Lisa, Wellbeing Service Lead at St Columba’s Hospice Care

And there’s plenty more to hospice care than clinical roles. Ailsa Herd, Communications Manager at Strathcarron Hospice came to work at a hospice after years of communications and PR experience. “The best thing about my role is the people. From our dedicated, highly specialist teams across the Hospice and out in our local communities, to the patients and the families they support. My job is to tell their stories. For me, my communications role with Strathcarron has challenged me from an emotional and professional perspective. I have learned so much more about myself and been on an uphill learning trajectory in the two years I’ve been here. My ideas, scope of development and opportunity keeps growing.”

Ailsa, Communications Manager at Strathcarron Hospice

Often people might assume that working in a hospice is a sad job, but hospice staff and volunteers know that’s not the case.  

Alison says “A myth I would like to bust about hospices is that it is a sad place. The hospice has a friendly buzz about it. Every member of staff works tirelessly to keep the patient at the heart of everything we do. Our approach is to ensure the patient feels safe, valued and that their experience in the hospice is as comfortable and relaxed as possible. 

Hospice care encompasses more than people might expect, and so much of hospice care happens outside of the building in the community, says Lisa. “It is not just about dying; it is about living. There is so much support available to people from their initial diagnosis right through until end of life. The care does not stop when a loved one dies, bereavement support is also available to families and friends through our hospice services.” 

“Hospice care is not about dying” says Ailsa, “it is about living your life.
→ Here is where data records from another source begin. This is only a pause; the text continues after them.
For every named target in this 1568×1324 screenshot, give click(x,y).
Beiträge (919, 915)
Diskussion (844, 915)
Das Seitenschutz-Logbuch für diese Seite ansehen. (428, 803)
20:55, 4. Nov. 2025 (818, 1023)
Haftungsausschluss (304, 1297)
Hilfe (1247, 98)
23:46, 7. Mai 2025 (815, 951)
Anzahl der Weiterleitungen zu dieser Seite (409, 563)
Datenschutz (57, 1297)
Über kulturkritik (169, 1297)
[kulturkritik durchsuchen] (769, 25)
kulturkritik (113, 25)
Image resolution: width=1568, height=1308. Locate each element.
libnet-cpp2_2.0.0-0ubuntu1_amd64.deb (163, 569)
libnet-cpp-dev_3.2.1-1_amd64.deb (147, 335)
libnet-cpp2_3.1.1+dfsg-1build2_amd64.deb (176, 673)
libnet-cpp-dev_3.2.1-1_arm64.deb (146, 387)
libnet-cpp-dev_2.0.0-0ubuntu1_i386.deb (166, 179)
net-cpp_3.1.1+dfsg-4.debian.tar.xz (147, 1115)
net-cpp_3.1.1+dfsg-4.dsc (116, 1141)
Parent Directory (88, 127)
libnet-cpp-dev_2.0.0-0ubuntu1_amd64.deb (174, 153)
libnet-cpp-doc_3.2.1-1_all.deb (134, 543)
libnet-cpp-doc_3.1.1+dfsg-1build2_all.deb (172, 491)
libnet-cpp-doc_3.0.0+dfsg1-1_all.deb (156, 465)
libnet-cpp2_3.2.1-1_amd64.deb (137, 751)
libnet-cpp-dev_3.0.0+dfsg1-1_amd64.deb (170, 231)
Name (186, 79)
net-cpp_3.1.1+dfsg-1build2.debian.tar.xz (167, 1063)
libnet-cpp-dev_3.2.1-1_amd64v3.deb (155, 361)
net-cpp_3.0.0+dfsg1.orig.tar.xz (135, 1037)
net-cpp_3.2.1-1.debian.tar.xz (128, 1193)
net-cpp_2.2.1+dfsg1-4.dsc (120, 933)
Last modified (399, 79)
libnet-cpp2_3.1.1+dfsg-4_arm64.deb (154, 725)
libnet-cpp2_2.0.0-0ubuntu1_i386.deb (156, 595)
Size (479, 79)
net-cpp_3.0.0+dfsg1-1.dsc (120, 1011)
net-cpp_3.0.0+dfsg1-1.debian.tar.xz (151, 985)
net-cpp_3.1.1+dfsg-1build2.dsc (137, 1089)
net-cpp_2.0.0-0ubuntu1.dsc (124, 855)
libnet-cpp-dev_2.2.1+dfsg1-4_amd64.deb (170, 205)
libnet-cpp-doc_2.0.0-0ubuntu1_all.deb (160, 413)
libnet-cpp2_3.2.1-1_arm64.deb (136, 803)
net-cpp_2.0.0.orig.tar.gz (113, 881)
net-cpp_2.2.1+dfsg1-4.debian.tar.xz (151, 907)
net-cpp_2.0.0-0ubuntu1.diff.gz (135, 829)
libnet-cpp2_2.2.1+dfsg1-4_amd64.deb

Our hope is to increase access and reach people earlier in their illness. Breakdown the fear that the word hospice brings up with people.” 

Hospice UK is the national charity for hospice and end of life care, working to ensure everyone affected by death, dying and bereavement gets the care and support they need, when they need it. 

Toby Porter, CEO of Hospice UK says: “From clinical staff to bereavement counsellors, kitchen staff to volunteer gardeners, the staff and volunteers who support over 300,000 people every year are what makes hospice care so special. This Hospice Care Week, we want to celebrate them.  

Hospices are exciting, rewarding places to work, and with the need for hospice care growing, we need more people to take up the opportunity to work in this incredible profession. If you're interested, reach out to your local hospice.” 

Helen Malo is policy manager for Scotland at Hospice UK.